Setting up a local entity: what will be your strategy?
If you want to do business in a new country, you may need a legal presence there. Generally, you may choose between putting a new company, registering as a foreign company, or acquiring an existing company.
Investors will have to make a decision whether they establish a new company, register as a foreign company, or acquire an existing company.
To those that seek to establish a new company, they can choose from a variety of business structures. Each of these structures will have its own regulatory and tax considerations. Businesses may also need to establish their identity through a trademark, online and/or physical presence.
Choosing a Business Structure
There are a number of business structures that investors can choose from when starting or expanding their business. The main types include: sole trader; partnerships; trusts; and companies. The names in this article are predominant for Anglosakson countries, but also in other countries the same distinctions are being made.
Depending on their needs, investors should carefully weigh their options and select the structure that perfectly suits their business requirements. Whichever business structure they will choose, it will determine the license that they will get for the operation, as well as tax and legal implications. One should understand that each structure has its own set of advantages and disadvantages.
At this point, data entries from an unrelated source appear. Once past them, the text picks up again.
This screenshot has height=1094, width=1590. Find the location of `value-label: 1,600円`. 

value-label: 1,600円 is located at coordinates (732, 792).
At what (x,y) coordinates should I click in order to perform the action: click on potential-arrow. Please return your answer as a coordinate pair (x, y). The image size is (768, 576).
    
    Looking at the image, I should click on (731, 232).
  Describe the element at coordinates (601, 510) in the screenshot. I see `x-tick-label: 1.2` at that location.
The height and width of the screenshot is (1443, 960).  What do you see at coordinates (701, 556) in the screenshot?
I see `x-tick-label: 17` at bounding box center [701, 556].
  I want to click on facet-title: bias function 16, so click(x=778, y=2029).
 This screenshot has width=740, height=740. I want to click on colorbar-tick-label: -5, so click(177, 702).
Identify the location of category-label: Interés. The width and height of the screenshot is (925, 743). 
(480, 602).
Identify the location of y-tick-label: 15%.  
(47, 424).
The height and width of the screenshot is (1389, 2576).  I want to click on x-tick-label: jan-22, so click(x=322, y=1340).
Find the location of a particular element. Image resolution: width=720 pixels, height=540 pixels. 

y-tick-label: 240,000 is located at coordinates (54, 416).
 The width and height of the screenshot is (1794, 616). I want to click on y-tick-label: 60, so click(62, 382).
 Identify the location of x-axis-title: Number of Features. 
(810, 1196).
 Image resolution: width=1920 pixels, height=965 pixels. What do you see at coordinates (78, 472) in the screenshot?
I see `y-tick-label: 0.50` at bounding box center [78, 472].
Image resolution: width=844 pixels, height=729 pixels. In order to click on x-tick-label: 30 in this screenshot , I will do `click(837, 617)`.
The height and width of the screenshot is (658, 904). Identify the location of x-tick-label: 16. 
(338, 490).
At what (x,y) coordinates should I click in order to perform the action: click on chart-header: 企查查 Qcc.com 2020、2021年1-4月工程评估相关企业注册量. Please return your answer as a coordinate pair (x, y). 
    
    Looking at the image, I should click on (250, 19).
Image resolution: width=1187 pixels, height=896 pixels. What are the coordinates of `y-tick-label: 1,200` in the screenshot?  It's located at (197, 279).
Four main structures for international trade
If a person does a sole trader business structure, he will be legally responsible for all aspects of the business. That means debts and losses cannot be shared to others. Although you can employ people into your business, as a sole trader, you are in-charge of all the decision making about starting and running the business. This can be a good structure to choose when doing business in Australia, as this is the simplest and relatively inexpensive.
Partnership is a business structure that involves a number of people that conduct business together. Businesses that are done jointly with another person or even up to 20 individuals can apply for partnership. Just like the sole trader structure, it is relatively easy and inexpensive to set up. However, it is not also a separate entity. In case of debts and losses, you and your business partners are personally liable. Since you are not considered an employee in partnerships, you will be responsible for your own superannuation arrangements.
Trust is an obligation imposed on a trustee who is responsible for holding property or assets for the benefits of others, known as beneficiaries. If you plan to set up a trust, you should know that it can be expensive to set up and operate. How the trust operates should also be determined, so a formal trust deed is required. The trustee must also undergo formal yearly administrative tasks. If you are a trust, the trustee is legally responsible for the operation of your business, if the trustee is a company, they can provide some asset protection.
Unlike a sole trader or partnership, a company is a separate legal entity. What this means is that like a natural person, it can incur debt, sue, and be sued. Shareholders of the company have the option to limit their personal liability and are generally not liable for company debts. In other words, it has limited liability, as compared to other structures. It is also relatively a more complex business structure to start and run. The operations of the company are controlled by directors and owned by shareholders. The earnings of the company also belong to it, not to individuals.